=== EXERCISE INPUTS ===
--- start ---

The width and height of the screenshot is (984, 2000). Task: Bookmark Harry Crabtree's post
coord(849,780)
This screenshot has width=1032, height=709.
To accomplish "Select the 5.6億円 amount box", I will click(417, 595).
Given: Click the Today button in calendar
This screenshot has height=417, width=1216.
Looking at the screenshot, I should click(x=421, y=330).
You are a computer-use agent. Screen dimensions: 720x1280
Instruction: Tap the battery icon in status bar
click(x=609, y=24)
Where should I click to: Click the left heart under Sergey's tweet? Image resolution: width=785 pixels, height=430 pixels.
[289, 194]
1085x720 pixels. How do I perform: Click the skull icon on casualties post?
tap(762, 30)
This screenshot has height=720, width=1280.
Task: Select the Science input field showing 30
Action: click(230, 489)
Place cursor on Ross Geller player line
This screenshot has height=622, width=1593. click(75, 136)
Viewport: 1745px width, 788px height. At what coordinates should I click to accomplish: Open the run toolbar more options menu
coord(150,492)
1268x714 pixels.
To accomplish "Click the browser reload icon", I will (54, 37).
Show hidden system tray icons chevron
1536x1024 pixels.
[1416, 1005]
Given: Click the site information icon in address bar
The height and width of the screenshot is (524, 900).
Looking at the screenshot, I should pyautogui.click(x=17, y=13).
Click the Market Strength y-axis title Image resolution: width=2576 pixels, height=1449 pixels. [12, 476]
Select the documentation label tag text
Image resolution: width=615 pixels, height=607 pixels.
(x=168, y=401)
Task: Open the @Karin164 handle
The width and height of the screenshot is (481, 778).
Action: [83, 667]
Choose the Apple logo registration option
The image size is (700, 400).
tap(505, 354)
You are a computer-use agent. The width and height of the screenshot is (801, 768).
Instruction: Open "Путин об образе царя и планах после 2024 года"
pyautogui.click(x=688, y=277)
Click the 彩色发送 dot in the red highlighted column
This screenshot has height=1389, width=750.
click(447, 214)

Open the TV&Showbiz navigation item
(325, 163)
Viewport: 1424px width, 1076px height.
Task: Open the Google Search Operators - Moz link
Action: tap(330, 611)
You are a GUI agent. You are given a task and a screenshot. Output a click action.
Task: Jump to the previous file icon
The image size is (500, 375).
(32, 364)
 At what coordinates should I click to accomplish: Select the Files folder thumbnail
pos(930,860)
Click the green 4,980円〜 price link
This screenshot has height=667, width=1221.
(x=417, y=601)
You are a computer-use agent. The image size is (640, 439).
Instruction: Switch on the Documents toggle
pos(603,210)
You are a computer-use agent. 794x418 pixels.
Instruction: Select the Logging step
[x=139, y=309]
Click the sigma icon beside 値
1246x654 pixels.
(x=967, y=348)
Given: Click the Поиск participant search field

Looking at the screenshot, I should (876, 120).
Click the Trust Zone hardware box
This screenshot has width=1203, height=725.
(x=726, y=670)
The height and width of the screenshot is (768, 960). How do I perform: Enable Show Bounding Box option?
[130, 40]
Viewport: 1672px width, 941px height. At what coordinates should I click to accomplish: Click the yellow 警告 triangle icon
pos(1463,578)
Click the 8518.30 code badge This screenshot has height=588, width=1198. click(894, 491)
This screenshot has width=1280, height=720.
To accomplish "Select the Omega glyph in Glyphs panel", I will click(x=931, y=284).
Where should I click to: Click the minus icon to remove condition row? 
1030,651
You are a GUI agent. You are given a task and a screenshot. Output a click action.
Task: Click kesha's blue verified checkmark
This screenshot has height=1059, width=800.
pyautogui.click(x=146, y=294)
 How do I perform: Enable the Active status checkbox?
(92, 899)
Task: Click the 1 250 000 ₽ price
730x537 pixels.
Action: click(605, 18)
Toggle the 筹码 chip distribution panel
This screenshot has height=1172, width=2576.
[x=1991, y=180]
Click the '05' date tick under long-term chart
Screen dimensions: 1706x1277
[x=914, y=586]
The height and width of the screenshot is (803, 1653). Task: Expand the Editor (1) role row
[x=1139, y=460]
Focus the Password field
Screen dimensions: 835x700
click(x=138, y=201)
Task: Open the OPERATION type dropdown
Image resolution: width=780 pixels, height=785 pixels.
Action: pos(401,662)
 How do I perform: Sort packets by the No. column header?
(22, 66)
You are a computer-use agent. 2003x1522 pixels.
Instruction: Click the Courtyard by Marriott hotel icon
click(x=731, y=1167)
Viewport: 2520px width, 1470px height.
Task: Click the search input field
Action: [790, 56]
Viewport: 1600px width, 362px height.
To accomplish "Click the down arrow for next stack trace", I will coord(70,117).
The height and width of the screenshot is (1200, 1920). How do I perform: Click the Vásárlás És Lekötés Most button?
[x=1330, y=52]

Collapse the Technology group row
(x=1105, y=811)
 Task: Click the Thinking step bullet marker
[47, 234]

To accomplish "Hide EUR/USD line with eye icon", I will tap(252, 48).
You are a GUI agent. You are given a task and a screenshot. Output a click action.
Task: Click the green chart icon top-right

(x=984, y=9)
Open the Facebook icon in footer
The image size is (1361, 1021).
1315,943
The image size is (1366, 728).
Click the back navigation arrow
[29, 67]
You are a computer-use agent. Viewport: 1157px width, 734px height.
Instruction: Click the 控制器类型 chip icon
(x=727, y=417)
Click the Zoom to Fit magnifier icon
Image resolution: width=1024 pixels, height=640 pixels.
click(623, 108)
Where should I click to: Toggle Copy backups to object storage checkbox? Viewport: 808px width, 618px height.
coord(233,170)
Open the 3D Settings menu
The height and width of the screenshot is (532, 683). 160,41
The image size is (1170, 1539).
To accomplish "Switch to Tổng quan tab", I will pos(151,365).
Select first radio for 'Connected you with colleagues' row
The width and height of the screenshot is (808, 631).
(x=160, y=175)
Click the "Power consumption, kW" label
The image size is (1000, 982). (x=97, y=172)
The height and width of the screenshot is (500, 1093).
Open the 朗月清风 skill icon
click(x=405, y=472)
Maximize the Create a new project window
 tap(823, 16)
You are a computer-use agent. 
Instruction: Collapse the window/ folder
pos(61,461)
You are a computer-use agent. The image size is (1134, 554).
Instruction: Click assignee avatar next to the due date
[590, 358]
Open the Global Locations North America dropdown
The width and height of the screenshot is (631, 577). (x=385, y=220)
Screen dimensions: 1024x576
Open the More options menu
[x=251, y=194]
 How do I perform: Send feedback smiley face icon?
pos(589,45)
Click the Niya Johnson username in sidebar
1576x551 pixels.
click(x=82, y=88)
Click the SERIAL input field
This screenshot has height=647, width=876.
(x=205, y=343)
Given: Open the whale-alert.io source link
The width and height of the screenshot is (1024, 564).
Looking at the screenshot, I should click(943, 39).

--- end ---

=== WRITTEN PROBLEM ===
Change "computer-use agent" to "screen navigation assistant" throughout the records above, and write the lines out again with nothing else altered.

=== SOLUTION FOR THIS TASK ===
The width and height of the screenshot is (984, 2000). Task: Bookmark Harry Crabtree's post
coord(849,780)
This screenshot has width=1032, height=709.
To accomplish "Select the 5.6億円 amount box", I will click(417, 595).
Given: Click the Today button in calendar
This screenshot has height=417, width=1216.
Looking at the screenshot, I should click(x=421, y=330).
You are a screen navigation assistant. Screen dimensions: 720x1280
Instruction: Tap the battery icon in status bar
click(x=609, y=24)
Where should I click to: Click the left heart under Sergey's tweet? Image resolution: width=785 pixels, height=430 pixels.
[289, 194]
1085x720 pixels. How do I perform: Click the skull icon on casualties post?
tap(762, 30)
This screenshot has height=720, width=1280.
Task: Select the Science input field showing 30
Action: click(230, 489)
Place cursor on Ross Geller player line
This screenshot has height=622, width=1593. click(75, 136)
Viewport: 1745px width, 788px height. At what coordinates should I click to accomplish: Open the run toolbar more options menu
coord(150,492)
1268x714 pixels.
To accomplish "Click the browser reload icon", I will (54, 37).
Show hidden system tray icons chevron
1536x1024 pixels.
[1416, 1005]
Given: Click the site information icon in address bar
The height and width of the screenshot is (524, 900).
Looking at the screenshot, I should pyautogui.click(x=17, y=13).
Click the Market Strength y-axis title Image resolution: width=2576 pixels, height=1449 pixels. [12, 476]
Select the documentation label tag text
Image resolution: width=615 pixels, height=607 pixels.
(x=168, y=401)
Task: Open the @Karin164 handle
The width and height of the screenshot is (481, 778).
Action: [83, 667]
Choose the Apple logo registration option
The image size is (700, 400).
tap(505, 354)
You are a screen navigation assistant. The width and height of the screenshot is (801, 768).
Instruction: Open "Путин об образе царя и планах после 2024 года"
pyautogui.click(x=688, y=277)
Click the 彩色发送 dot in the red highlighted column
This screenshot has height=1389, width=750.
click(447, 214)

Open the TV&Showbiz navigation item
(325, 163)
Viewport: 1424px width, 1076px height.
Task: Open the Google Search Operators - Moz link
Action: tap(330, 611)
You are a GUI agent. You are given a task and a screenshot. Output a click action.
Task: Jump to the previous file icon
The image size is (500, 375).
(32, 364)
 At what coordinates should I click to accomplish: Select the Files folder thumbnail
pos(930,860)
Click the green 4,980円〜 price link
This screenshot has height=667, width=1221.
(x=417, y=601)
You are a screen navigation assistant. The image size is (640, 439).
Instruction: Switch on the Documents toggle
pos(603,210)
You are a screen navigation assistant. 794x418 pixels.
Instruction: Select the Logging step
[x=139, y=309]
Click the sigma icon beside 値
1246x654 pixels.
(x=967, y=348)
Given: Click the Поиск participant search field

Looking at the screenshot, I should (876, 120).
Click the Trust Zone hardware box
This screenshot has width=1203, height=725.
(x=726, y=670)
The height and width of the screenshot is (768, 960). How do I perform: Enable Show Bounding Box option?
[130, 40]
Viewport: 1672px width, 941px height. At what coordinates should I click to accomplish: Click the yellow 警告 triangle icon
pos(1463,578)
Click the 8518.30 code badge This screenshot has height=588, width=1198. click(894, 491)
This screenshot has width=1280, height=720.
To accomplish "Select the Omega glyph in Glyphs panel", I will click(x=931, y=284).
Where should I click to: Click the minus icon to remove condition row? 
1030,651
You are a GUI agent. You are given a task and a screenshot. Output a click action.
Task: Click kesha's blue verified checkmark
This screenshot has height=1059, width=800.
pyautogui.click(x=146, y=294)
 How do I perform: Enable the Active status checkbox?
(92, 899)
Task: Click the 1 250 000 ₽ price
730x537 pixels.
Action: click(605, 18)
Toggle the 筹码 chip distribution panel
This screenshot has height=1172, width=2576.
[x=1991, y=180]
Click the '05' date tick under long-term chart
Screen dimensions: 1706x1277
[x=914, y=586]
The height and width of the screenshot is (803, 1653). Task: Expand the Editor (1) role row
[x=1139, y=460]
Focus the Password field
Screen dimensions: 835x700
click(x=138, y=201)
Task: Open the OPERATION type dropdown
Image resolution: width=780 pixels, height=785 pixels.
Action: pos(401,662)
 How do I perform: Sort packets by the No. column header?
(22, 66)
You are a screen navigation assistant. 2003x1522 pixels.
Instruction: Click the Courtyard by Marriott hotel icon
click(x=731, y=1167)
Viewport: 2520px width, 1470px height.
Task: Click the search input field
Action: [790, 56]
Viewport: 1600px width, 362px height.
To accomplish "Click the down arrow for next stack trace", I will coord(70,117).
The height and width of the screenshot is (1200, 1920). How do I perform: Click the Vásárlás És Lekötés Most button?
[x=1330, y=52]

Collapse the Technology group row
(x=1105, y=811)
 Task: Click the Thinking step bullet marker
[47, 234]

To accomplish "Hide EUR/USD line with eye icon", I will tap(252, 48).
You are a GUI agent. You are given a task and a screenshot. Output a click action.
Task: Click the green chart icon top-right

(x=984, y=9)
Open the Facebook icon in footer
The image size is (1361, 1021).
1315,943
The image size is (1366, 728).
Click the back navigation arrow
[29, 67]
You are a screen navigation assistant. Viewport: 1157px width, 734px height.
Instruction: Click the 控制器类型 chip icon
(x=727, y=417)
Click the Zoom to Fit magnifier icon
Image resolution: width=1024 pixels, height=640 pixels.
click(623, 108)
Where should I click to: Toggle Copy backups to object storage checkbox? Viewport: 808px width, 618px height.
coord(233,170)
Open the 3D Settings menu
The height and width of the screenshot is (532, 683). 160,41
The image size is (1170, 1539).
To accomplish "Switch to Tổng quan tab", I will pos(151,365).
Select first radio for 'Connected you with colleagues' row
The width and height of the screenshot is (808, 631).
(x=160, y=175)
Click the "Power consumption, kW" label
The image size is (1000, 982). (x=97, y=172)
The height and width of the screenshot is (500, 1093).
Open the 朗月清风 skill icon
click(x=405, y=472)
Maximize the Create a new project window
 tap(823, 16)
You are a screen navigation assistant. 
Instruction: Collapse the window/ folder
pos(61,461)
You are a screen navigation assistant. The image size is (1134, 554).
Instruction: Click assignee avatar next to the due date
[590, 358]
Open the Global Locations North America dropdown
The width and height of the screenshot is (631, 577). (x=385, y=220)
Screen dimensions: 1024x576
Open the More options menu
[x=251, y=194]
 How do I perform: Send feedback smiley face icon?
pos(589,45)
Click the Niya Johnson username in sidebar
1576x551 pixels.
click(x=82, y=88)
Click the SERIAL input field
This screenshot has height=647, width=876.
(x=205, y=343)
Given: Open the whale-alert.io source link
The width and height of the screenshot is (1024, 564).
Looking at the screenshot, I should click(943, 39).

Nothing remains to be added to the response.